What's wrong with this code?

Here's some student code for JavaBat caughtSpeeding that shows a tricky coding bug, can you spot it? This student ran the code again and again, and I'm sure they were very frustrated that the code would not do what it should, but I'm hoping we can all learn a little from it.
public int caughtSpeeding(int speed, boolean isBirthday) {
if (isBirthday=false) {
...snip...
}
else if (isBirthday=true) {
...snip...
}
else return 0;
}

The problem is the single "=" inside "if (isBirthday=false)" -- they meant to write a "==" to compare isBirthday to false. Instead the "=" assigns false to isBirthday and then uses false in the comparison. So that first if-statement is never true, regardless of what value was in isBirthday before. For many errors in Java code, you get a compiler error so you know right where you have something to fix. Compile errors are annoying at the time, but they are actually doing you a big favor, making it easy to find and fix simple problems. The tragic and very difficult to debug aspect of this bug is that it gets no compile error and it looks so similar to what the author intended ... it's hard for the eye to notice the little discrepancy. (Java, C, and C++ all treat = vs. == this way, so it's worth learning.)

How to fix 1: it's better to avoid the forms "if (isBirthday==true)" and "if (isBirthday==false)", instead writing them as "if (isBirthday)" or "if (!isBirthday)". This is shorter and more direct, and it happens to avoid this =/== trap which is so hard to debug.

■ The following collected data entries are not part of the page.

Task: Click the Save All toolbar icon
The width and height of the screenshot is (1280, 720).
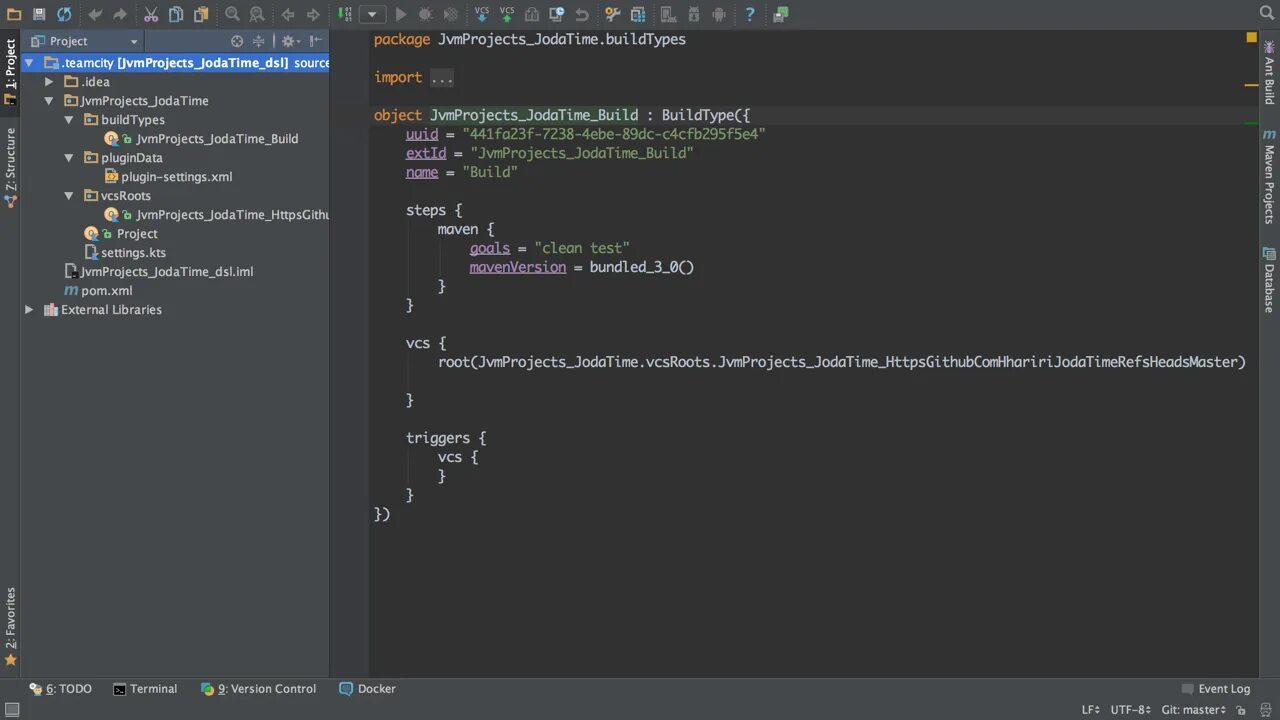Action: pos(39,14)
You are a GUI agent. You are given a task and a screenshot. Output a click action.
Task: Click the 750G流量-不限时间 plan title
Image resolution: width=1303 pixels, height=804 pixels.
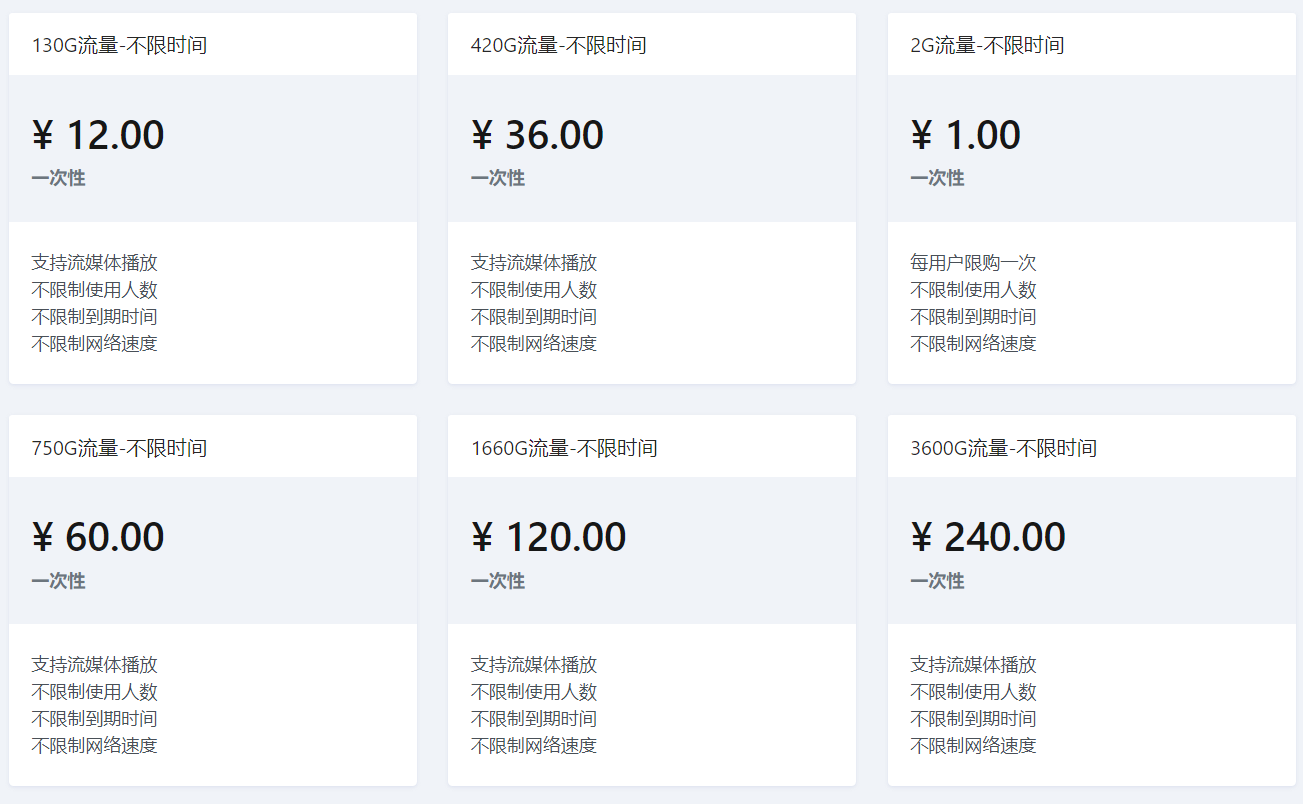click(x=119, y=448)
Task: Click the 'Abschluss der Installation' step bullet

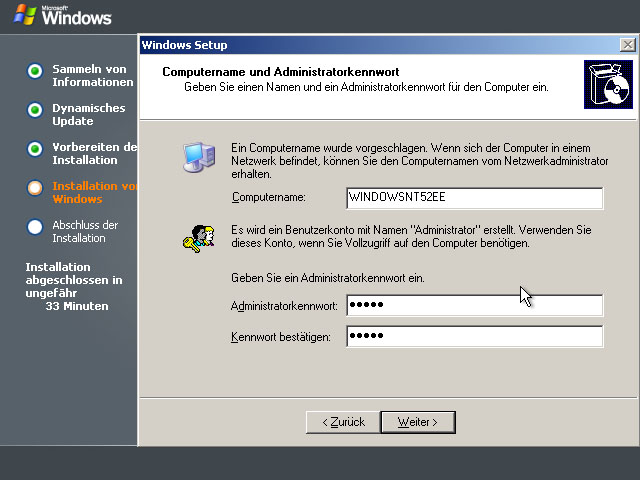Action: [x=35, y=226]
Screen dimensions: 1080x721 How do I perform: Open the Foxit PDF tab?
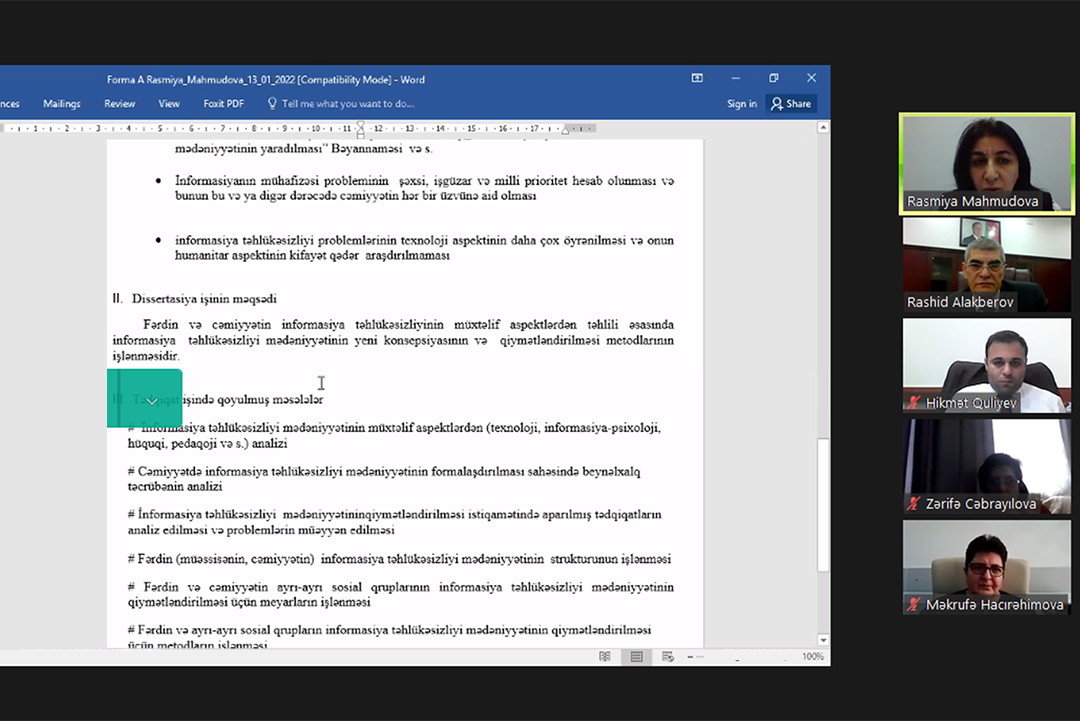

How to fix 2: With the above fix, the code looks like...
public int caughtSpeeding(int speed, boolean isBirthday) {
if (!isBirthday) {
...snip...
}
else if (isBirthday) {
...snip...
}
else return 0;
}

That can work, but it could be improved a little. Notice that the 2 if-statements are exact opposites -- exactly one will run and the other will not. That's a common case, and for it you should just use a single if with a single else which looks like...
public int caughtSpeeding(int speed, boolean isBirthday) {
if (!isBirthday) {
...snip...
}
else {
...snip...
}
}


Incidentally, the technique here of having 2 big cases depending on isBirthday is a fine approach. Another approach which is shorter but trickier is to modify the "speed" variable if isBirthday is true, and then have a series of if/else to figure out the answer -- avoiding having one copy of the code for isBirthday and a second copy for !isBirthday.